Merkley Applauds Obama Endorsement of Credit Card Legislation

Merkley Applauds Obama Endorsement of Credit Card Legislation

Oregon's Senator: Now's the Time to Pass Bill to Protect Consumers From Deceptive and Misleading Practices

Washington, DC – President Barack Obama today met with executives of credit card companies and expressed his support for congressional efforts to strengthen credit card reforms through legislation.  Oregon’s Senator Jeff Merkley, a member of the Senate Banking, Housing and Urban Development Committee, wrote to the White House earlier this week urging the President to take this step.

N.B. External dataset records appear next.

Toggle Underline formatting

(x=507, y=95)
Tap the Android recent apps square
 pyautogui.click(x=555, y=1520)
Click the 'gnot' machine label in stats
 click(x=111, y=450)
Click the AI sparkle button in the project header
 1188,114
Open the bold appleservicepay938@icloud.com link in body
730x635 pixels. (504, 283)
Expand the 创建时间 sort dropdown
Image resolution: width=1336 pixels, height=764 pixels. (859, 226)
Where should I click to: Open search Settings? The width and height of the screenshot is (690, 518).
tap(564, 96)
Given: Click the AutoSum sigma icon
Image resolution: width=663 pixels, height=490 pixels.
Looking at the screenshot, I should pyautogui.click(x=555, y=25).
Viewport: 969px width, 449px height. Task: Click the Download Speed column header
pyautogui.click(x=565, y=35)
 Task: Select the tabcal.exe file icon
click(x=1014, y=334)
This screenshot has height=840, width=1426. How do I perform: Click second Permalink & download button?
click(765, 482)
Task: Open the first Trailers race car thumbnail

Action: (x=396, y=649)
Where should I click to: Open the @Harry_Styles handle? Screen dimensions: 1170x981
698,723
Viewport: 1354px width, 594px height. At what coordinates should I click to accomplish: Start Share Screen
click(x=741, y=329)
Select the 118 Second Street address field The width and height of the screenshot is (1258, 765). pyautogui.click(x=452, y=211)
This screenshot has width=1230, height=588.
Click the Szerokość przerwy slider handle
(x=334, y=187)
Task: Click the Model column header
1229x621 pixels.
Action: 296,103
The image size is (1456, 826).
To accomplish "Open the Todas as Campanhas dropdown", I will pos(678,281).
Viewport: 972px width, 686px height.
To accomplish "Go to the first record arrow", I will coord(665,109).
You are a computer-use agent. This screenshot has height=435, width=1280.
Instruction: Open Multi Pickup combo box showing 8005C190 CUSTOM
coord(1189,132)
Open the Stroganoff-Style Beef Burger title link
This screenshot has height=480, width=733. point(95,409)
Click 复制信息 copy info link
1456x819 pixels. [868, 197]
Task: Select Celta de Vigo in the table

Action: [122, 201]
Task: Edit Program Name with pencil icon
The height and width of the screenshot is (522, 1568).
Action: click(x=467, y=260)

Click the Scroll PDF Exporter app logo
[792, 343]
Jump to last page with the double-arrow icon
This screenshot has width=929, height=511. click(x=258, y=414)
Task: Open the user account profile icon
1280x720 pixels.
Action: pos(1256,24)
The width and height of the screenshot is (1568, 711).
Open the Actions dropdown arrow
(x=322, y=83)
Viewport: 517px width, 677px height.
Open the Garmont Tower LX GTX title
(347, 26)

“Americans are hit every month with unfair penalties and fees that drown working families in debt.  The Senate Banking Committee has crafted comprehensive legislation to address these deceptive practices, and I am so pleased the President agrees that more needs to be done to protect consumers,” said Merkley.  “Now is the time for the full Senate to act and pass this important legislation.  Millions of American families are counting on us.”

While the Federal Reserve has issued new regulations addressing some of the worst abuses, those reforms would not go into effect until July 2010 – too late for many consumers who are already deeply in debt because of the economic crisis.  The Credit CARD Act would both speed up and strengthen reforms of the industry by enacting protections including:

  • A broad prohibition on “universal default,” the practice of raising interest rates on a consumer for actions unrelated to the card in question;
  • A requirement that payments beyond the minimum monthly payment be applied to balances with the highest rate of interest; 
  • Prohibitions on fees based on the method of payment, be it telephone, mail, internet, or otherwise;
  • A requirement that fees be reasonably related to the costs incurred;
  • A cap on over-the-limit fees to once per billing period;
  • A prohibition on charging interest on fees;
  • A requirement to remove penalty rates following six months of good behavior; and
  • Limits on the aggressive solicitation of young persons.

“At a time of economic turmoil, workers shouldn’t be worried they are carrying a fiscal time bomb in their wallet.  But too often they are – at any moment they can be hit with unfair fees or see their interest rates go sky high for no reason at all,” said Merkley.  “With the support of President Obama, we can defuse these time bombs and empower consumers.”